Les drones sont également utilisés pour patrouiller dans les espaces publics, pour désinfecter les rues, mais aussi pour transporter des échantillons ou livrer des traitements et équipements médicaux. C’est par exemple le cas des drones de l’entreprise américaine ZipLine : régulièrement utilisés au Rwanda depuis 2016 pour alimenter les 25 hôpitaux du pays, ils sont aussi utilisés au Ghana depuis 2019.
Protection high-tech
Nombre de laboratoires et d’entreprises, comme la start-up israélienne SonoviaTech, travaillent à la conception d’équipements de protection et de masques efficaces et réutilisables, fabriqués à partir de tissus anti-pathogènes et antiviraux.
Classification des personnes
Le gouvernement chinois s’est associé aux géants de la technologie Alibaba et Tencent pour développer un système de scoring (notation de probabilité) qui suit des millions de personnes au quotidien.

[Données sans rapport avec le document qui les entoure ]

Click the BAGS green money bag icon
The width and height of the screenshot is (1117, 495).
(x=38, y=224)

Une application pour smartphone a été déployée pour la première fois à Hangzhou, à laquelle tous les citoyens ont obligation de se connecter. Elle leur attribue une couleur (vert, jaune ou rouge) en fonction de leurs antécédents de voyage et médicaux. Seules les personnes ayant reçu un code de couleur verte sont autorisées dans les sphères publiques.
Les conséquences de cette vague technologique devront sans tarder être encadrées.

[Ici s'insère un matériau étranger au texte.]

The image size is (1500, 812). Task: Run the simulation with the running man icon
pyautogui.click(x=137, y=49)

Pour la première fois, une crise sanitaire mobilise cliniciens, universitaires, laboratoires industriels, start-up technologiques et instances gouvernementales du monde entier, qui travaillent en synergie dans le but de trouver des solutions capables de stopper la propagation du virus et de soigner les patients.
Mais si cette vague technologique a de prime abord une finalité d’intérêt général et de santé publique, ses conséquences devront sans tarder être clarifiées et encadrées afin que la crise sanitaire ne se transforme pas en une crise éthique.
Elles doivent être anticipées et délimitées, particulièrement en ce qui concerne les applications de reconnaissance faciale et de classification des individus, sachant que le consentement de chaque personne reste le seul moyen de garantir ses droits fondamentaux.